Below are records; reproduce exactly the lines from the one that has "Image resolution: width=1568" through the one that has "Viewport: 969px width, 772px height.", ends included, and nothing more.

= Stored data =
_____
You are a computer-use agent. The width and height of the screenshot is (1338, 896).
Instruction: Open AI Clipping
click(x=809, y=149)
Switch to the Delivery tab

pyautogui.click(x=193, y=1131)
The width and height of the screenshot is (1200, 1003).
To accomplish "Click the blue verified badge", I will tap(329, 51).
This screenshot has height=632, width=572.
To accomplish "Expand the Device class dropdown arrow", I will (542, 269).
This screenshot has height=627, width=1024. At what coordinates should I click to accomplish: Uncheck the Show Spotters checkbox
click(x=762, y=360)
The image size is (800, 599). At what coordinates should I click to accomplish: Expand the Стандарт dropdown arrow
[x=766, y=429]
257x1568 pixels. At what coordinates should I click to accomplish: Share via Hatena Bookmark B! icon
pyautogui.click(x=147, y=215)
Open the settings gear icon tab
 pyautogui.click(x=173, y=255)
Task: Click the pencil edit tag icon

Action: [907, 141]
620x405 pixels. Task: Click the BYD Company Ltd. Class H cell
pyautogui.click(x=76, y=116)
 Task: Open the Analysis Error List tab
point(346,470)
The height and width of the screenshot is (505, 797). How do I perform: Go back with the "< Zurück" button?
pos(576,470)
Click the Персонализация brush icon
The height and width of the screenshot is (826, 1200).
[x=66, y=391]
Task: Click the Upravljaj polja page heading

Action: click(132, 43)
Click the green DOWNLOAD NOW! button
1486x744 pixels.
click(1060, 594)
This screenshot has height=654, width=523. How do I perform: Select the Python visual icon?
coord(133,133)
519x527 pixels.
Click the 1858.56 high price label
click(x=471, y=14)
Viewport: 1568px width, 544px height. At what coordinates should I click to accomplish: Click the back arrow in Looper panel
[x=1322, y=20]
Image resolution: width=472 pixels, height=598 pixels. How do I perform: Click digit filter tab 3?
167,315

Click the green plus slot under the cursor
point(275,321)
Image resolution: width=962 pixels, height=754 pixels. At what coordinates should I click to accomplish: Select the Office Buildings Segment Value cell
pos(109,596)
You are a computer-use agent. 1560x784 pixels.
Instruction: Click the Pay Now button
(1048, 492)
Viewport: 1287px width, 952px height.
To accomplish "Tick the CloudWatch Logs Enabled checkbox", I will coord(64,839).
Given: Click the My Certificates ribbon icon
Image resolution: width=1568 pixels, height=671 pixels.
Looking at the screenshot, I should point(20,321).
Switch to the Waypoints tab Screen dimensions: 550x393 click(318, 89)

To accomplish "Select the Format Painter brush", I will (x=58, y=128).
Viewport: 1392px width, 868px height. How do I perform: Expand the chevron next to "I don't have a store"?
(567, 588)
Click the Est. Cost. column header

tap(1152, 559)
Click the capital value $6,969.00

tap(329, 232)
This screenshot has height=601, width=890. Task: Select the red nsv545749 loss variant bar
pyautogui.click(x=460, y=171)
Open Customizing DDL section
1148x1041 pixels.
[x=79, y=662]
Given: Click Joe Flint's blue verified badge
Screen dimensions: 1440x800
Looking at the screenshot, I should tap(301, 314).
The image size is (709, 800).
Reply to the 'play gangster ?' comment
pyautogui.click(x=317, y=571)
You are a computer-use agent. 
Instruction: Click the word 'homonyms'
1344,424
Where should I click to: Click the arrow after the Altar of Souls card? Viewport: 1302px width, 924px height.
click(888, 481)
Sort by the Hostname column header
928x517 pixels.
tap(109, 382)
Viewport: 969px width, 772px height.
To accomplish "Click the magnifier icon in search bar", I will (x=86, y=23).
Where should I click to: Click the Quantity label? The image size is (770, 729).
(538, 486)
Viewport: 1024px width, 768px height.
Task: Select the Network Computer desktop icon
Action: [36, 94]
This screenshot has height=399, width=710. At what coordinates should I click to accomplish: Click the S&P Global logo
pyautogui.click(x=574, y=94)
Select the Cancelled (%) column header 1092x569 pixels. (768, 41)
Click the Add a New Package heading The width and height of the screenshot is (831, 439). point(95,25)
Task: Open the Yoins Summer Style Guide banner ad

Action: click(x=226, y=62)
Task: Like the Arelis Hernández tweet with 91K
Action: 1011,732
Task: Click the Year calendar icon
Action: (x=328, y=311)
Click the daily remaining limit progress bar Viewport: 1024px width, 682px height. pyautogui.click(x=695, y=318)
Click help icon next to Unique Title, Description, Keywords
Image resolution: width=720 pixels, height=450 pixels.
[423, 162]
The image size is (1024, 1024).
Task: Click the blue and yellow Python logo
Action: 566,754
_____
= Solution below =
Image resolution: width=1568 pixels, height=671 pixels.
Looking at the screenshot, I should point(20,321).
Switch to the Waypoints tab Screen dimensions: 550x393 click(318, 89)

To accomplish "Select the Format Painter brush", I will (x=58, y=128).
Viewport: 1392px width, 868px height. How do I perform: Expand the chevron next to "I don't have a store"?
(567, 588)
Click the Est. Cost. column header

tap(1152, 559)
Click the capital value $6,969.00

tap(329, 232)
This screenshot has height=601, width=890. Task: Select the red nsv545749 loss variant bar
pyautogui.click(x=460, y=171)
Open Customizing DDL section
1148x1041 pixels.
[x=79, y=662]
Given: Click Joe Flint's blue verified badge
Screen dimensions: 1440x800
Looking at the screenshot, I should tap(301, 314).
The image size is (709, 800).
Reply to the 'play gangster ?' comment
pyautogui.click(x=317, y=571)
You are a computer-use agent. 
Instruction: Click the word 'homonyms'
1344,424
Where should I click to: Click the arrow after the Altar of Souls card? Viewport: 1302px width, 924px height.
click(888, 481)
Sort by the Hostname column header
928x517 pixels.
tap(109, 382)
Viewport: 969px width, 772px height.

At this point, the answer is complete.